Les auteurs multiplient les personnages et les arcs scénaristiques associés, au risque de ralentir considérablement l'intrigue. Peu rythmés, les épisodes souffrent surtout d'un problème majeur. Le postulat de départ nous promet implicitement une rupture dans l'histoire de notre monde telle que nous la connaissons. Mais ici, rien de spectaculaire. La série se veut certes beaucoup plus subtile que The Man in the High Castle (qui dépeint les Etats-Unis divisés en trois zones après que l'Allemagne nazie et le Japon ont remporté la Seconde Guerre mondiale), mais l'on s'attend à beaucoup plus de changements que ce qui nous est présenté à l'écran.

D'autant que de nombreux éléments appartenant à l'histoire sont également décrits et qu'à moins de connaître la conquête spatiale sur le bout des doigts, il est difficile de faire la part des choses entre les événements ayant véritablement eu lieu (comme la mise en cause de l'implication de Wernher von Braun, un ingénieur allemand de la Nasa, dans le régime nazi) et la fiction.

C'est pour vous si... La conquête spatiale vous passionne et que l'idée de regarder un long film de dix heures ne vous rebute pas (vous devrez toutefois patienter un peu car seuls les trois premiers épisodes seront disponibles au lancement, les suivants mis en ligne chaque vendredi, comme la plupart des séries Apple TV+).

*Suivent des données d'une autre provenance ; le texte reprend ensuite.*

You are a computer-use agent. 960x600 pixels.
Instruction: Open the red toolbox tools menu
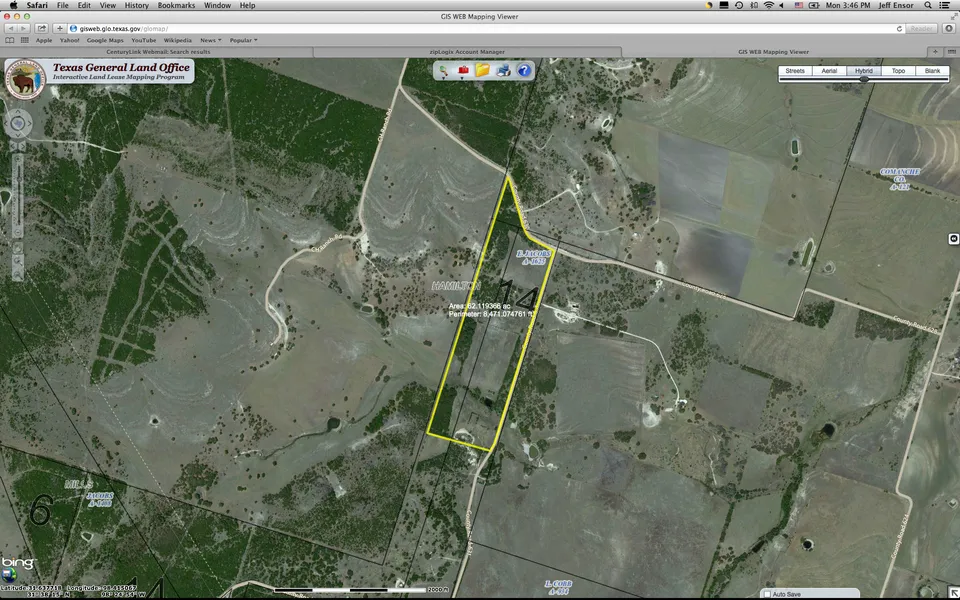pyautogui.click(x=463, y=70)
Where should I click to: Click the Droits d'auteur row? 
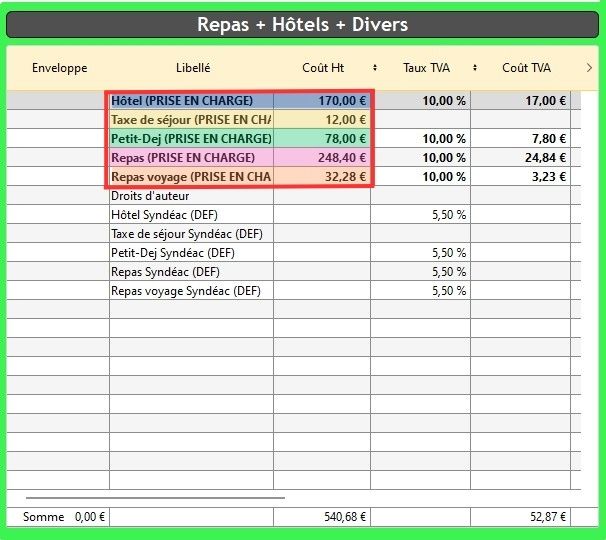click(190, 196)
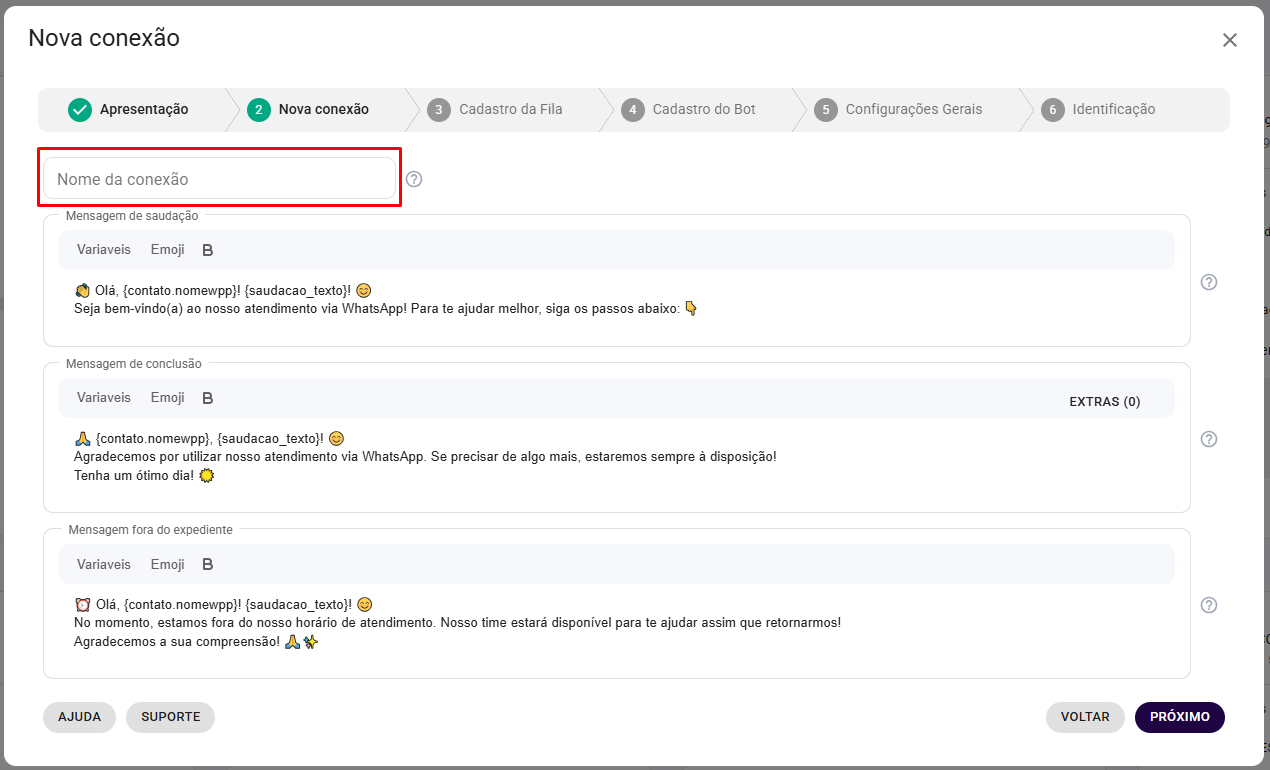Screen dimensions: 1270x770
Task: Click the Nome da conexão input field
Action: click(x=220, y=179)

Notez par ailleurs que la plateforme lancera également, le 28 novembre, un thriller en dix épisodes de 30 minutes signé M. Night Shyamalan (Split, Sixième Sens), que le réalisateur américain aimerait prolonger le temps de six saisons, rapporte le site Indiewire (article en anglais). Suivra le drama Truth Be Told le 6 décembre, avec Octavia Spencer (La Couleur des sentiments), Aaron Paul (Breaking Bad) et Lizzy Caplan (Masters of Sex). Apple a annoncé que de nouveaux programmes viendront étoffer le catalogue tous les mois. Reste à savoir combien et s'ils seront suffisamment attractifs pour susciter des abonnements.